On January 4, 2010, the SEC settled charges against William Keith Phillips for aiding and abetting and causing Morgan Stanley & Co. Incorporated’s Advisers Action violation. According to the SEC, from at least 2000 through April 2006, Mr. Phillips worked as a financial adviser at Morgan Stanley, which serviced individual retail advisory clients as well as several institutional brokerage customers.

During the relevant time period, Morgan Stanley offered advisory clients a program called Vision I. Morgan Stanley’s disclosure materials regarding Vision I described the advisory services it provided which included assisting clients in identifying money managers to manage clients’ assets.
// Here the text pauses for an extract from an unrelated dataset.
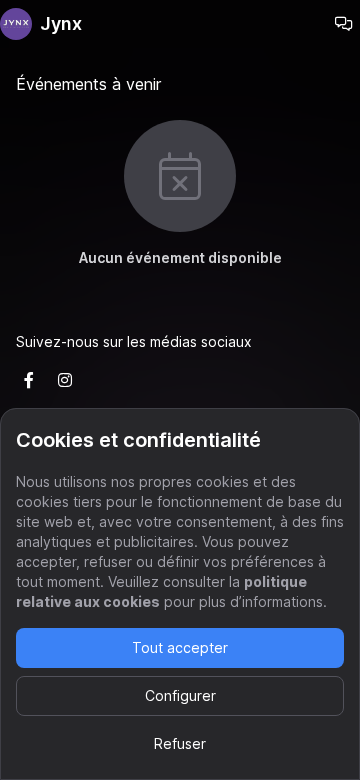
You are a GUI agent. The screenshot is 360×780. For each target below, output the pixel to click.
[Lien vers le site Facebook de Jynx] (29, 380)
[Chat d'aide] (344, 24)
Morgan Stanley disclosed the detailed due diligence process it followed to select and approve money managers for participation in Vision I. According to its disclosure materials, Morgan Stanley financial advisers selected money managers from this approved list of managers to recommend to clients based on the client’s investment profile and objectives.
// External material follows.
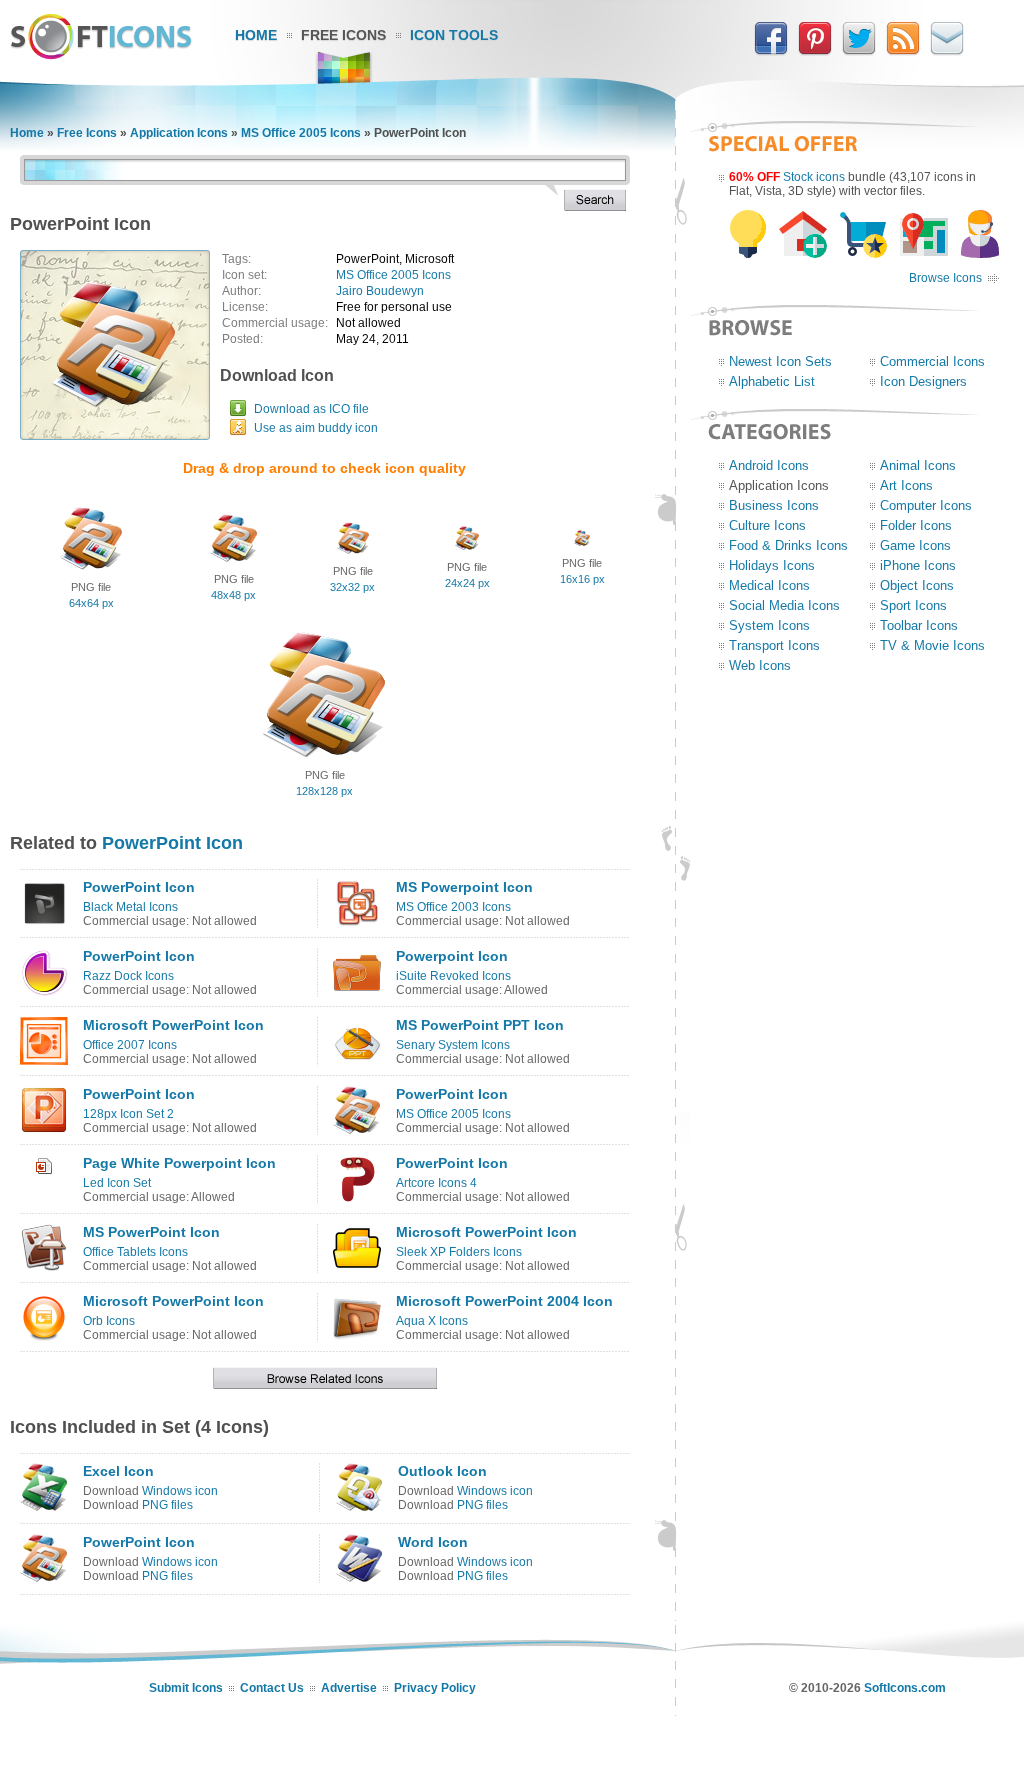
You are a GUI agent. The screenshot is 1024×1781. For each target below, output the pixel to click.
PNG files (167, 1505)
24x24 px (467, 583)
According to the SEC, Mr. Phillips recommended to certain advisory clients of Morgan Stanley certain money managers who were not approved for participation in Vision I and had not been subject to the firm’s due diligence review, which fact was not disclosed to those advisory clients. The SEC also found that Mr. Phillips had undisclosed relationships with the money managers who had not been approved by Morgan Stanley from which Mr. Phillips and Morgan Stanley received substantial brokerage commissions and/or fees. As a result of these actions, Mr. Phillips agreed to pay an $80,000 penalty.